2.2. Analysis of Thyroid-Axis Related Enzyme Activities

Frozen specimens were powdered, mixed with homogenization buffer (250 mM D-Sucrose, 20 mM Hepes, 1 mM EDTA, pH 7.4) and underwent subsequent sonication (2×10 pulses, UP50H, Hielscher, Teltow, Germany). Homogenates were adjusted to a uniform concertation (liver and kidney) and a total of 40 µg protein was added to each reaction.

For thyroid lobes, the tissues were minced in 10 mM Tris-HCl (pH 7) via micropestle. Subsequently, tissue homogenate was mixed with an equal amount of homogenization buffer and further diluted to achieve similar concentrations for each sample (0.5 µg/µL). A total of 20 µg protein was added to each reaction.

Relative Dio1 activity was determined essentially as described before with slight modifications [32]. Samples (two technical replicates) were mixed with a respective master mix to achieve assay conditions (final concentrations: 100 mM KPO₄ pH 6.8, 1 mM EDTA, 40 mM DTT, 10 µM rT3) and incubated for two hours at 37 °C under constant shaking (500 rpm). Subsequently, 75 µL were transferred to a microtiter column pack (600 µL DOWEX W50× 2 per column, NUNC, Thermo Fisher Scientific) and released iodine in the form of iodide was eluted after addition of 100 µL acetic acid (10%) via centrifugation.

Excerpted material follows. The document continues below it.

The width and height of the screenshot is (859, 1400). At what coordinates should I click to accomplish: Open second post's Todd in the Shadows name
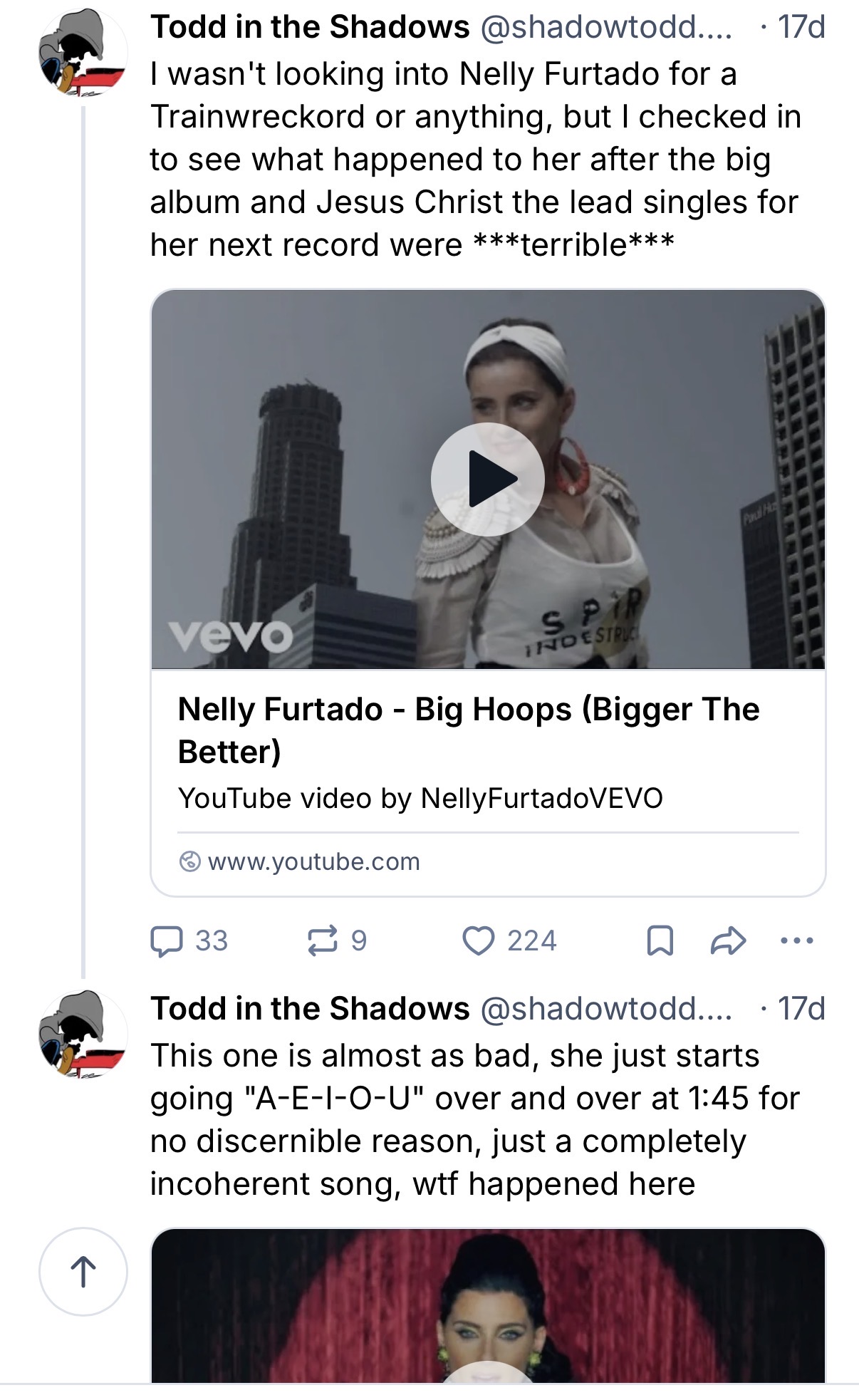tap(310, 1009)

The eluted iodine was quantified by using the Sandell-Kolthoff-reaction [32,33]. 50 µL of further diluted eluate was transferred to a microtiter plate (TPP, Trasadingen, Switzerland). Reaction was started by adding Ce-solution (25 mM (NH₄)₄Ce(SO₄)₄ and 0.5 M H₂SO₄) and As-solution (25 mM NaAsO₂, 0.5 M H₂SO₄, 0.2 M NaCl) and destaining was recorded at the beginning and after 20 min at 416 nm in a respective plate photometer at room temperature. After subtraction of background (average from four samples with 1 mM of propylthiouracil as Dio1-inhibitor), a separately measured iodine standard curve (KI standard) was used for interpolation and approximation of iodine release.

For the analysis of iodotyrosine deiodinase (Dehal1) activity, homogenates of liver, kidney, and thyroid tissue were prepared as described above. Relative Dehal1 activity was determined essentially as described before [34] with slight modifications. Samples (two technical replicates) were mixed with a respective master mix to achieve assay conditions (final concentrations: 100 mM KPO₄ pH 7, 200 mM KCl, 10 mM β-mecaptoethanol, 0.8 mM NADPH, 30 µM FAD, 10 µM MIT) and incubated for four hours at 37 °C under constant shaking (500 rpm). Subsequently, 75 µL were transferred on a microtiter column pack (600 µL DOWEX W50×2 per column, NUNC) and released iodine in the form of iodide was eluted after addition of 100 µL acetic acid (10%) via centrifugation.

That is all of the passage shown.